Increasing Work Zone Safety: Worker Behavioral Analysis with Integration of Wearable Sensors and Virtual Reality

Despite increased regulations, restrictive measures, and use of warning devices, work zone injuries and fatalities are still observed at highway construction projects and alarms and notification systems are often ignored. With a vision to reduce the number of work zone injuries and fatalities, this research is aimed at understanding the key parameters (e.g., work zone location characteristics, personal vigilance levels, types of construction work) that play roles in achieving responsive behaviors in workers. How we can calibrate alarm systems for getting responsive actions from workers? What are the optimal modalities, frequencies, and timings of notifications in these calibrated systems? Through wearable sensors and realistic representations of work zones in virtual reality, researchers collected worker behavioral and physiological responses to alarms issued under various realistic scenarios alongside various warning mechanisms (e.g., sensory, visual, audial). With a further data collection and analysis, the outcome of this research will help to calibrate when, at what frequency, and how to optimally share warnings with work zone inhabitants for effective responses towards the reduction of incidents.

Professor Semiha Ergan
Zhengbo Zou is a Ph.D. Candidate from BiLab in the Department of Civil and Urban Engineering at New York University. His research is at the intersection of construction management, data science and neuroscience. Driven by the goal of a quantitative understanding of human experience in built environments, he works on the optimal design, construction and control of civil infrastructures using body area sensors and building sensor networks. Prior to NYU, he received his Masters in Civil Engineering from Carnegie Mellon University and his Bachelors in Civil Engineering from Tongji University.
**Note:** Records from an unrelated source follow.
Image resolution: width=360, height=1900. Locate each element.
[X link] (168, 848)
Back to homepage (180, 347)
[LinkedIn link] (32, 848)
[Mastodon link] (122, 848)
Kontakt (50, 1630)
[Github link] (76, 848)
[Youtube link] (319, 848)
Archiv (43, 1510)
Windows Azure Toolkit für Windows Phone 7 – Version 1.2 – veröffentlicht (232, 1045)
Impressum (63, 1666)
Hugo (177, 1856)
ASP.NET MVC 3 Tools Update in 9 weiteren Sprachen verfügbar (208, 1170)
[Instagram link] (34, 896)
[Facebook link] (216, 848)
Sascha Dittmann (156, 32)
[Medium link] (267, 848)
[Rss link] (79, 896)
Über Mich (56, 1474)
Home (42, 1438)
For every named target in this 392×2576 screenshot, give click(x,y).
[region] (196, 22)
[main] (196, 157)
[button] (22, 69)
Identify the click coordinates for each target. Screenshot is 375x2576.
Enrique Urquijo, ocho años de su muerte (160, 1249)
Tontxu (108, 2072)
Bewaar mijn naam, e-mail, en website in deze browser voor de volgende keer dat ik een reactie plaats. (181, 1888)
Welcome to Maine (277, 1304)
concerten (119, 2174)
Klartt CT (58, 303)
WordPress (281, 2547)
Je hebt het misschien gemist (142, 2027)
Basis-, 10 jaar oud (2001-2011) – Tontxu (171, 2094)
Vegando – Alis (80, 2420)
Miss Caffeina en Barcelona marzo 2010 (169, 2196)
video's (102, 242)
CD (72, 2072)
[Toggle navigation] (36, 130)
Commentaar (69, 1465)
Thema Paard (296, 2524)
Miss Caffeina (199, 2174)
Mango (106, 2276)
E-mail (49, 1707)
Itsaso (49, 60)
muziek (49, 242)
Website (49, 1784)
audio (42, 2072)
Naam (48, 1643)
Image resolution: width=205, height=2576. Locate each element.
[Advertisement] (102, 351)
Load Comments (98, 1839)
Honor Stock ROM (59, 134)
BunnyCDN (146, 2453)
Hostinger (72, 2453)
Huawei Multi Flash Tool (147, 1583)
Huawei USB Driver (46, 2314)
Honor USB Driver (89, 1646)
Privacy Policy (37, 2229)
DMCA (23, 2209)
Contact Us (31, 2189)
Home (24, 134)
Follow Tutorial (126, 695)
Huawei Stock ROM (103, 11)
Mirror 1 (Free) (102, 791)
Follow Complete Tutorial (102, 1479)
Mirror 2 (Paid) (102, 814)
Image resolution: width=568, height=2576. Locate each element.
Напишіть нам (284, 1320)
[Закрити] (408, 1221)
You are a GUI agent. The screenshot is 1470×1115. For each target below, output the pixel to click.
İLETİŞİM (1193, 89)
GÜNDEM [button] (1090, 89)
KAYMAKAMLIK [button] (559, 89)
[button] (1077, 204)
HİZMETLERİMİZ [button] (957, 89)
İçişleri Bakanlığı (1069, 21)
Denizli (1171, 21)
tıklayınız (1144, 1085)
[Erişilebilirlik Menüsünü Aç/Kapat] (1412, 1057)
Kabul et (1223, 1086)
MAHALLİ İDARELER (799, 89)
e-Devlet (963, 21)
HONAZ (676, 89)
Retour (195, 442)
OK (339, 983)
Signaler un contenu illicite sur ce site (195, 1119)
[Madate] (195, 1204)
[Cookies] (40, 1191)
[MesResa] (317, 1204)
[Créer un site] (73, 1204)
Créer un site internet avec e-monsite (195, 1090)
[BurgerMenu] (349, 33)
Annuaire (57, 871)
Dr. Semiha Ergan is an Assistant Professor of the Department of Civil and Urban Engineering and Computer Science and Engineering (courtesy) at New York University, and an associated faculty at CUSP. With her background in civil engineering, data science, and building informatics, she works on improving buildings’ performance during design, construction, and operation phases. She leads the Building Informatics and Visualization Lab (biLAB), where she actively seeks data-driven and model-based solutions to operational challenges associated with construction and operation of civil infrastructure systems, with an emphasis on buildings. Her work has been supported by DOE, NSF, DARPA, and private organizations. Her achievements have been recognized by a number of awards, including most recently the DARPA Young Faculty Award (2015) and the Construction Industry Institute New Scholar Award (2015). She is the Vice Chair for ASCE TCCIT Visualization, Information Modeling and Simulation Committee, an Associate Editor of ASCE Journal of Computing in Civil Engineering, and academic committee member of Construction Industry Institute.